--- Begin ---
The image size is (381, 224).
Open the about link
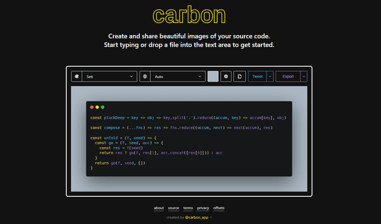(x=159, y=208)
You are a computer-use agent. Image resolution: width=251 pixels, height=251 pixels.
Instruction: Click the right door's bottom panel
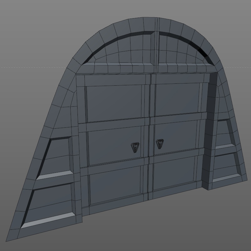[174, 172]
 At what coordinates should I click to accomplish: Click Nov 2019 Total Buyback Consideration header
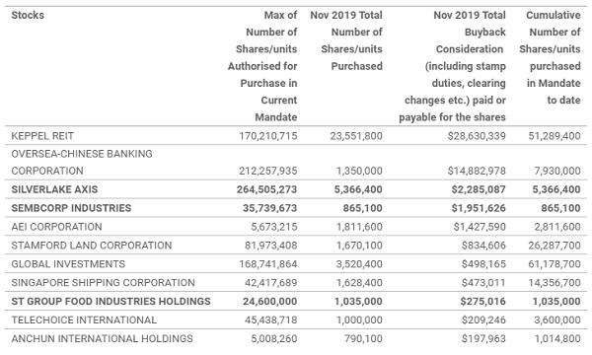tap(452, 66)
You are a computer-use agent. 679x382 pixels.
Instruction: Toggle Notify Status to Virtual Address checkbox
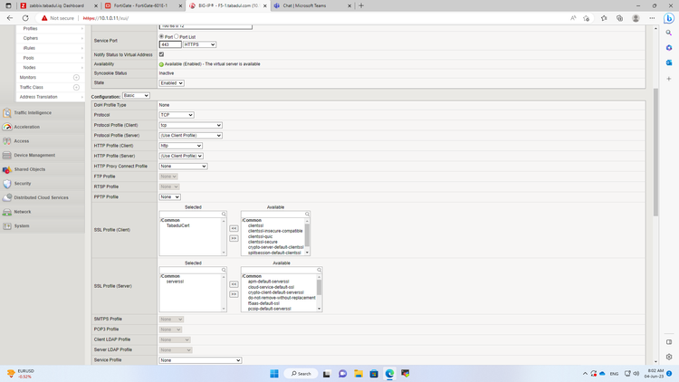click(162, 54)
--- End ---
**Work to complete**
Rewrite everything from the line containing "At what coordinates" down to the end of the entries, replacing "checkbox" with "check box" and changing nothing else. Omit the pictures from your answer.

**Correct answer**
 At what coordinates should I click to accomplish: Click Nov 2019 Total Buyback Consideration header
tap(452, 66)
You are a computer-use agent. 679x382 pixels.
Instruction: Toggle Notify Status to Virtual Address check box
click(162, 54)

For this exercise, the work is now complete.